Given exercise:
Return the lines in the rows below exactly as they appear, from the line containing "The width and height of the screenshot is (1189, 472)." through the line containing "Action: (1170, 494)", including both of those lines.
— Start of Input rows —
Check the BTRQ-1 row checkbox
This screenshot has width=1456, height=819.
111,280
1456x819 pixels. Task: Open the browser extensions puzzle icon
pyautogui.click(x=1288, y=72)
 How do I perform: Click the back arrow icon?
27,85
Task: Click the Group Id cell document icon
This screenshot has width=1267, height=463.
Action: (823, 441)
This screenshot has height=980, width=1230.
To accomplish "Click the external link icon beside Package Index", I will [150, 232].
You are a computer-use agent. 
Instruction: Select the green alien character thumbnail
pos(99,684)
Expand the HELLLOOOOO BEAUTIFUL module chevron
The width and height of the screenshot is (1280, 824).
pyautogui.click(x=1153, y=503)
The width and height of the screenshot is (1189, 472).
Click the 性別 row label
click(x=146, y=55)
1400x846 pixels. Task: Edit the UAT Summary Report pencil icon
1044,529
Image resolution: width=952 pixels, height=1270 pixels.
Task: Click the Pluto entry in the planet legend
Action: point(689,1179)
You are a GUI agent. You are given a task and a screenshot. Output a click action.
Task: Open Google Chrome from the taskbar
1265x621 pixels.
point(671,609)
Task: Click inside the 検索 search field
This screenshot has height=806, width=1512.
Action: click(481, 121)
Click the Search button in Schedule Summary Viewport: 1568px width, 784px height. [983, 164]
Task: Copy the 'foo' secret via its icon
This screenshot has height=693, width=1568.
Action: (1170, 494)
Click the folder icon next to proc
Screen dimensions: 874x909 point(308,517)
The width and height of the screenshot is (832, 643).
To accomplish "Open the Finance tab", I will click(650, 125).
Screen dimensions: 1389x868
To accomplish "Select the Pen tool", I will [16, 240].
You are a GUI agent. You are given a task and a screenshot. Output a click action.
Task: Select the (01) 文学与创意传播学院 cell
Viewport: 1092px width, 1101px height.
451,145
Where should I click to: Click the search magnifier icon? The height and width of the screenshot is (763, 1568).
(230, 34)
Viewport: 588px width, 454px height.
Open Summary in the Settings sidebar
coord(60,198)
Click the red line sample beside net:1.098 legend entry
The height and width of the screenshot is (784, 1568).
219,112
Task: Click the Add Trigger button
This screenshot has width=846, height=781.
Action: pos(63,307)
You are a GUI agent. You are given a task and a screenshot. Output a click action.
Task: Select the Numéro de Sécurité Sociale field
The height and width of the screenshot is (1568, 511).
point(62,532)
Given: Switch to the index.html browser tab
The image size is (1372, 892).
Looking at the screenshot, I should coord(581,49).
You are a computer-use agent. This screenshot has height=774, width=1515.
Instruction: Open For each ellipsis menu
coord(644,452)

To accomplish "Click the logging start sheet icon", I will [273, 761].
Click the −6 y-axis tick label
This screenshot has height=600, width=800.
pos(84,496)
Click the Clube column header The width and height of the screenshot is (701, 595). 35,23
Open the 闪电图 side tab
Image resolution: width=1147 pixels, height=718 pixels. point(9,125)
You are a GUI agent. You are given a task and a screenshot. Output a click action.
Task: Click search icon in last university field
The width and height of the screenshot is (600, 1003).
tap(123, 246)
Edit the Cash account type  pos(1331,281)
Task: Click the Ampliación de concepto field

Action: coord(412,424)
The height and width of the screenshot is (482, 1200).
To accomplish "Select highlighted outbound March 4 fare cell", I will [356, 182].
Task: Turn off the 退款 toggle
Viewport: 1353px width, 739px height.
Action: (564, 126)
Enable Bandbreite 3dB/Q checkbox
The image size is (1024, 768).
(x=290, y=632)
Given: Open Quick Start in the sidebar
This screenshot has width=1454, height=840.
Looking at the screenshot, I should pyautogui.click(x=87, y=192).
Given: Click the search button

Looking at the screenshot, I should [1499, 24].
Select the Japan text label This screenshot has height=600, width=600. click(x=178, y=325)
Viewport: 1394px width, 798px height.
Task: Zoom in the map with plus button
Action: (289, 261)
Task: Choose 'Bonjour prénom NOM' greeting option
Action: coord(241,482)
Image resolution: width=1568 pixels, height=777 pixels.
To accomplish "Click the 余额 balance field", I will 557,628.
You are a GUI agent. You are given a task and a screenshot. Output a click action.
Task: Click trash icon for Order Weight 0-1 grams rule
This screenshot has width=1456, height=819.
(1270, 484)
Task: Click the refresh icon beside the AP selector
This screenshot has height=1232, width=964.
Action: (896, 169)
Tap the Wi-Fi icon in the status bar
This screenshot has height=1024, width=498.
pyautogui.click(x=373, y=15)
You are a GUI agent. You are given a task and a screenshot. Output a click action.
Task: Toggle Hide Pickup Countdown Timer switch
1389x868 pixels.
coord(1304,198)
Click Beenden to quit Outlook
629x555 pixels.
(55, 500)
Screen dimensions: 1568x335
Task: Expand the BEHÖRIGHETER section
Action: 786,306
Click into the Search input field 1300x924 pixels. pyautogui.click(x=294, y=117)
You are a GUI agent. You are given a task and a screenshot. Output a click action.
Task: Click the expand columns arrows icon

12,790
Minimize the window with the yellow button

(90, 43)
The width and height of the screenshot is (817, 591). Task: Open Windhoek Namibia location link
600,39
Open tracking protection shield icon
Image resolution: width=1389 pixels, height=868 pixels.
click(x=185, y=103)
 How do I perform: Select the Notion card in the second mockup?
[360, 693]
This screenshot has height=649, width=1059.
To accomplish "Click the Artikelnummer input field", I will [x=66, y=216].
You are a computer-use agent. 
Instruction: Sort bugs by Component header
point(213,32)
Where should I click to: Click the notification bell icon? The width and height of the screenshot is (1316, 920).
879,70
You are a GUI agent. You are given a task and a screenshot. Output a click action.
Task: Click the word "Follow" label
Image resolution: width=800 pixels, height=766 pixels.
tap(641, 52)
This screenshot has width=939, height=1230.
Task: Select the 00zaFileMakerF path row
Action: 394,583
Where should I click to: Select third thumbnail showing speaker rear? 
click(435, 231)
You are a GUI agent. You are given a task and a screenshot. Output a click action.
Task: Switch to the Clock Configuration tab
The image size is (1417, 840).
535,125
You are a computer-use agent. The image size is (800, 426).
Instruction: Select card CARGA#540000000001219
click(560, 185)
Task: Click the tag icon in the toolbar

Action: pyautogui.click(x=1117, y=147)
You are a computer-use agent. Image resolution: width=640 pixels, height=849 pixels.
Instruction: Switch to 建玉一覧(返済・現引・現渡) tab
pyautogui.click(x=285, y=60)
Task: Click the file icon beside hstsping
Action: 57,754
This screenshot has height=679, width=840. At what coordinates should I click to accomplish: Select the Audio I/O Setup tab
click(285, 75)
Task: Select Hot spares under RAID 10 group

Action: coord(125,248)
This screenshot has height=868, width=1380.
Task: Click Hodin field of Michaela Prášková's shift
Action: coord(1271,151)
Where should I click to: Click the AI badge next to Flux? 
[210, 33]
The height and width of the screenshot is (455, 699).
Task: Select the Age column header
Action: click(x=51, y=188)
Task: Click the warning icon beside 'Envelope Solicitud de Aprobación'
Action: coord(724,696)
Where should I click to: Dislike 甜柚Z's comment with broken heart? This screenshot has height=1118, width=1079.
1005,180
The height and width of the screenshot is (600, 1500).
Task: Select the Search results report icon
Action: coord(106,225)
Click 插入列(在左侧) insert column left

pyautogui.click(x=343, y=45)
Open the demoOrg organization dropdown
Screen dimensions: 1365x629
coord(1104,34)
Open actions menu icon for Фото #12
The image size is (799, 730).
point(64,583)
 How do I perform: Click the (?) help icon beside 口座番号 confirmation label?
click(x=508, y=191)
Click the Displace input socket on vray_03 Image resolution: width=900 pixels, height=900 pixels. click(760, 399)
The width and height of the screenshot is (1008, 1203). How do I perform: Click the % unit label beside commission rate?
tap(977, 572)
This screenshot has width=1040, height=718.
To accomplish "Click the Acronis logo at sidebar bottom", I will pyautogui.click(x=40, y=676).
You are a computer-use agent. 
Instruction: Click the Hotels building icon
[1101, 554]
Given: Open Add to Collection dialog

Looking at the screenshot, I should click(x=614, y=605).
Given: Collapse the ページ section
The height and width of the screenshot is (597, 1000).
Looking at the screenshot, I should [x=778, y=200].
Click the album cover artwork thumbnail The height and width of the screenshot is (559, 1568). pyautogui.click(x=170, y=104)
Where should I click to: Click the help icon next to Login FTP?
— End of Input rows —
Full response:
The width and height of the screenshot is (1189, 472).
Click the 性別 row label
click(x=146, y=55)
1400x846 pixels. Task: Edit the UAT Summary Report pencil icon
1044,529
Image resolution: width=952 pixels, height=1270 pixels.
Task: Click the Pluto entry in the planet legend
Action: point(689,1179)
You are a GUI agent. You are given a task and a screenshot. Output a click action.
Task: Open Google Chrome from the taskbar
1265x621 pixels.
point(671,609)
Task: Click inside the 検索 search field
This screenshot has height=806, width=1512.
Action: click(481, 121)
Click the Search button in Schedule Summary Viewport: 1568px width, 784px height. [983, 164]
Task: Copy the 'foo' secret via its icon
This screenshot has height=693, width=1568.
Action: (1170, 494)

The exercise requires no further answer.